** Opening RECORDED DATA block **

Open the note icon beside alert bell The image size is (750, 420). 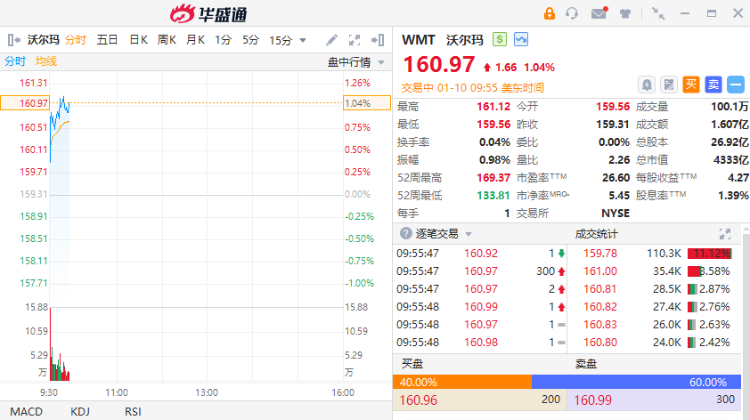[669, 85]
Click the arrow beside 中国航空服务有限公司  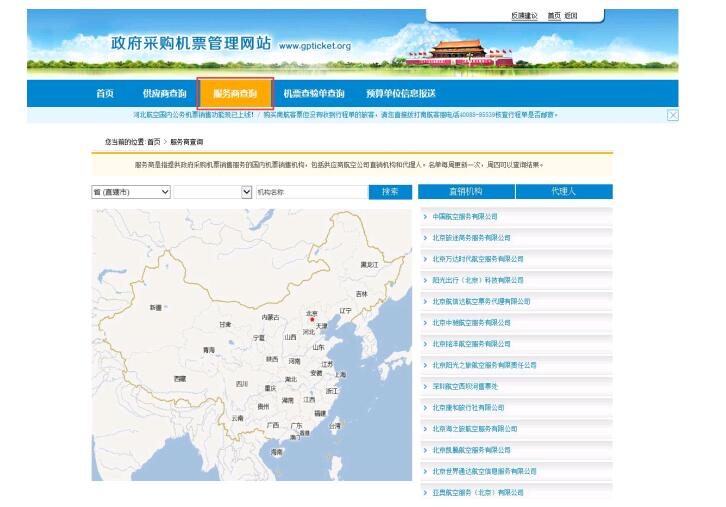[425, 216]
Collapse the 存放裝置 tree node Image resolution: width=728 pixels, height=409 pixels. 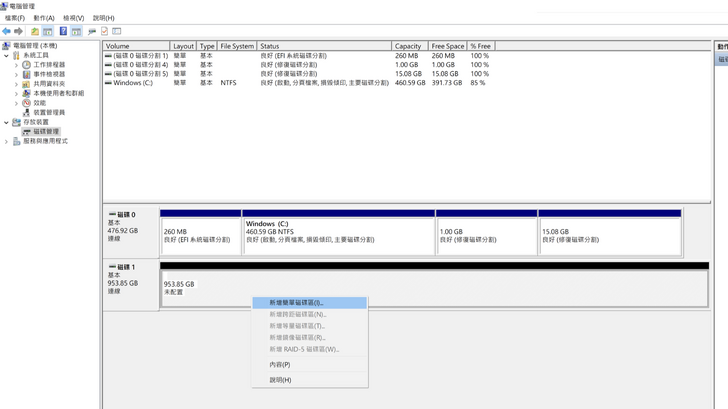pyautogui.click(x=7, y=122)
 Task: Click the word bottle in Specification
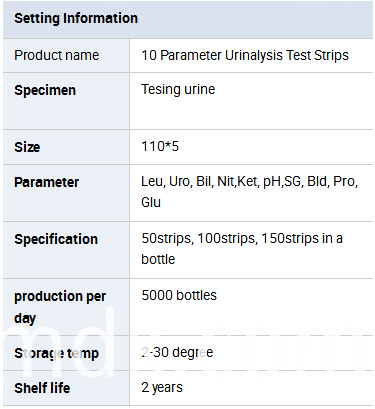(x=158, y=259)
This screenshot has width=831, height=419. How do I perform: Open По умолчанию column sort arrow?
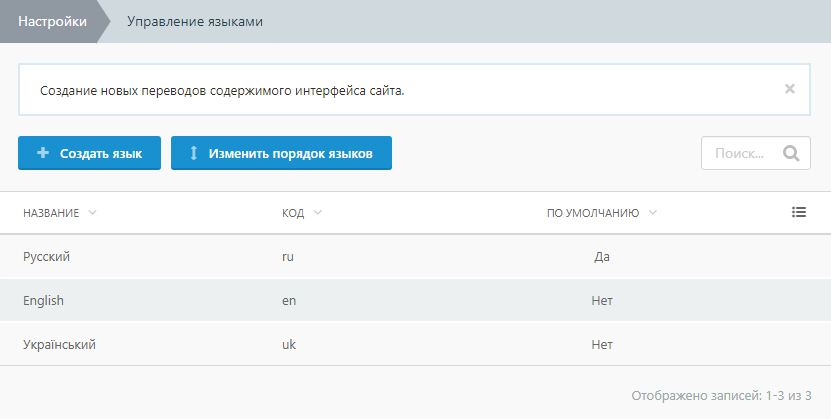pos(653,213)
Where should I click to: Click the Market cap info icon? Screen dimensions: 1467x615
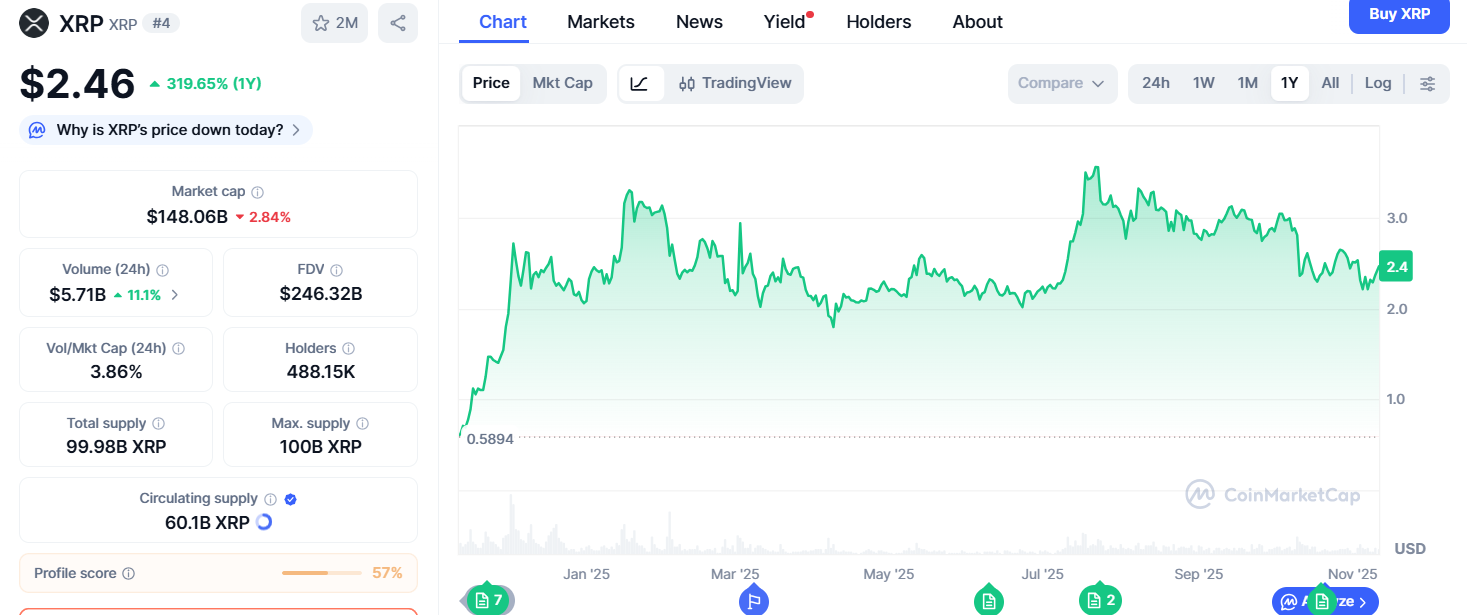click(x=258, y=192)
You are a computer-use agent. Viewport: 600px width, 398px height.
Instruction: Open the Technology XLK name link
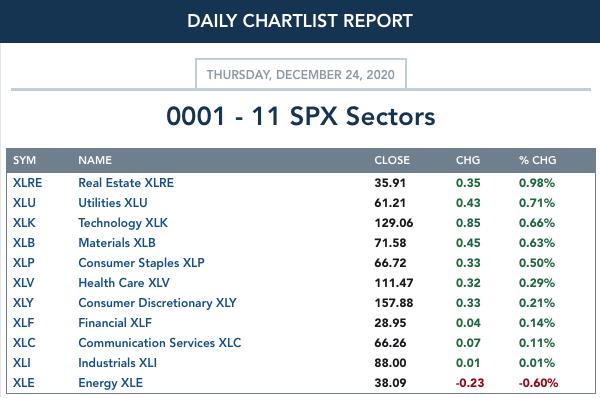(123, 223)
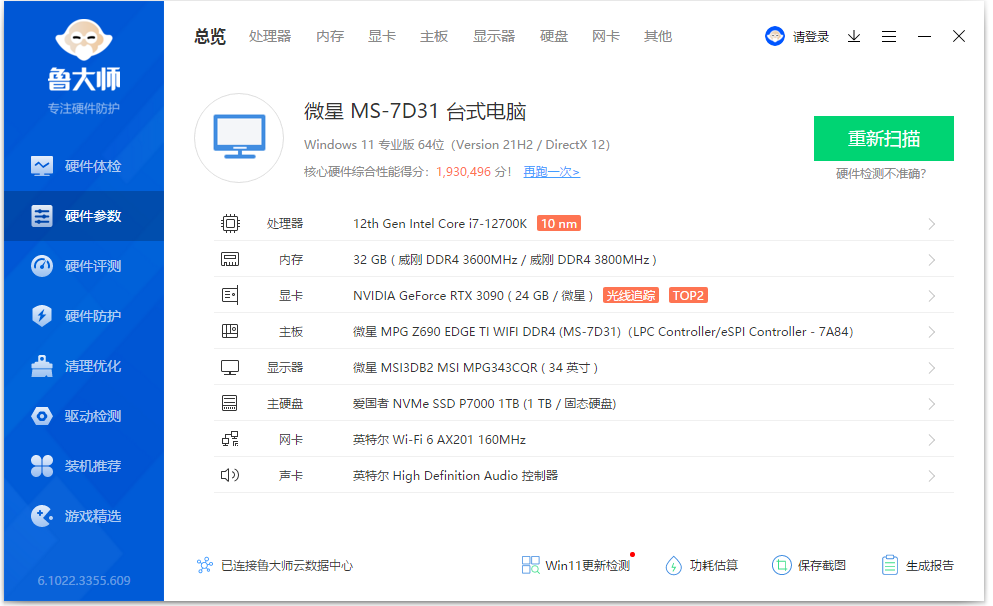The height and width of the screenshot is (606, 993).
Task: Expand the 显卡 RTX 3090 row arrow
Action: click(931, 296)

** Closing RECORDED DATA block **

#### [EXERCISE REQUIREMENTS]
Only the lines from the one holding "Where should I" through the end of the records belong in the answer, copied exactly and without pictures.

#### [FINISHED TASK]
Where should I click to: Click the Market cap info icon? Screen dimensions: 1467x615
click(x=258, y=192)
You are a computer-use agent. Viewport: 600px width, 398px height.
Instruction: Open the Technology XLK name link
(123, 223)
The height and width of the screenshot is (606, 993).
Task: Expand the 显卡 RTX 3090 row arrow
Action: click(931, 296)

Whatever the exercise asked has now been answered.